7.2 On the other hand, the ld. Authorised Representative submitted the reasons for variations and impact on determination of Arms Length Price in spice transactions with Associated Enterprise and non Associated Enterprise and drew attention to the page no.75 of paper book showing products wise variations and determination of Arms Length Price under CUP Method. The ld. Authorised Representative demonstrated the variance and impact in value and such variation on the transaction’s below or equal to 5%. The Assessing Officer should consider such variance and the turnover and supported his arguments with the judicial decisions.
7.3 We heard the rival submissions and perused the material on record and judicial decisions cited. The contention of the ld. Departmental Representative that the Commissioner of Income Tax (Appeals) has erred in not considering the adjustment of Arms Length Price in respect of spices were the market is highly volatile and variation will have bearing on determination of Arms Length Price.
The ld. Departmental Representative further relied on the order of to 2169/2013 :- 17 -: & 58/2015.
TPO were the adjustment were considered. The ld.
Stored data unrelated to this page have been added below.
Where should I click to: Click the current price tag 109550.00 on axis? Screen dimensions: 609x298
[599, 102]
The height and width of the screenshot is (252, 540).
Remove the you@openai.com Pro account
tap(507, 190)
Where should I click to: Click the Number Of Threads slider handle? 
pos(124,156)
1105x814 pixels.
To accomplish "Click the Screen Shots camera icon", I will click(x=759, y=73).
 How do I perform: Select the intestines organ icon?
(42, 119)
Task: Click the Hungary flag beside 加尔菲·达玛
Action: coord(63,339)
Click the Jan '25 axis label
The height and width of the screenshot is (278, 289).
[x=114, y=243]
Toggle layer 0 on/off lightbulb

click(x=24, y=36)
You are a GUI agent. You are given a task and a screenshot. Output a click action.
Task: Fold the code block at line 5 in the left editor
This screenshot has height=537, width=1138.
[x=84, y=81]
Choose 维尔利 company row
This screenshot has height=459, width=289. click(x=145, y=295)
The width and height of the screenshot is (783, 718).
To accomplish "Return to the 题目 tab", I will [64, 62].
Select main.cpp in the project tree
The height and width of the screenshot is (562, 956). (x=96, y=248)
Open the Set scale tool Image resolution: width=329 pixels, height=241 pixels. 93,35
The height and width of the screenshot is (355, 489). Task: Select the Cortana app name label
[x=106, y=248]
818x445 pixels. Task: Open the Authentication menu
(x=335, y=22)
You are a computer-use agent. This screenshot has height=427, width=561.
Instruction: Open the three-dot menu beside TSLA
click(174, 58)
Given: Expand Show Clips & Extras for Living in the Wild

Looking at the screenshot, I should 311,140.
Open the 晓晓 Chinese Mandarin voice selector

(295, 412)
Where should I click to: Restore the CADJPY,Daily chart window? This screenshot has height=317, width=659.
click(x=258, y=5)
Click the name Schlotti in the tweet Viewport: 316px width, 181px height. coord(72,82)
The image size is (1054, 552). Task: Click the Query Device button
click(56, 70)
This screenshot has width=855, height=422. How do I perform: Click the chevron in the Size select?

Authorised Representative substantiated his arguments that the adjustment is negligible compared to the turnover and global presence of the company and the Commissioner of Income Tax (Appeals) on comparison with over all positive variations had deleted the addition.
Before us, the Revenue has not brought any evidence to show that price variation is on higher side and impact on the Arms Length Price.
Though ld. Authorised Representative justified his arguments with the submissions and judicial decisions. Considering the summary of module and agreements entered by the assessee company with Associated Enterprise, we find the order of Commissioner of Income Tax (Appeals) is in order and we do not interfere with the findings and uphold the findings of the Commissioner of Income Tax (Appeals) and direct the Assessing Officer to delete the addition. This ground of the Revenue is dismissed.
In addition to two common grounds as in assessment year 2004-05 and 2005-06, the Department has raised ground in appeal for the assessment year 2008-09.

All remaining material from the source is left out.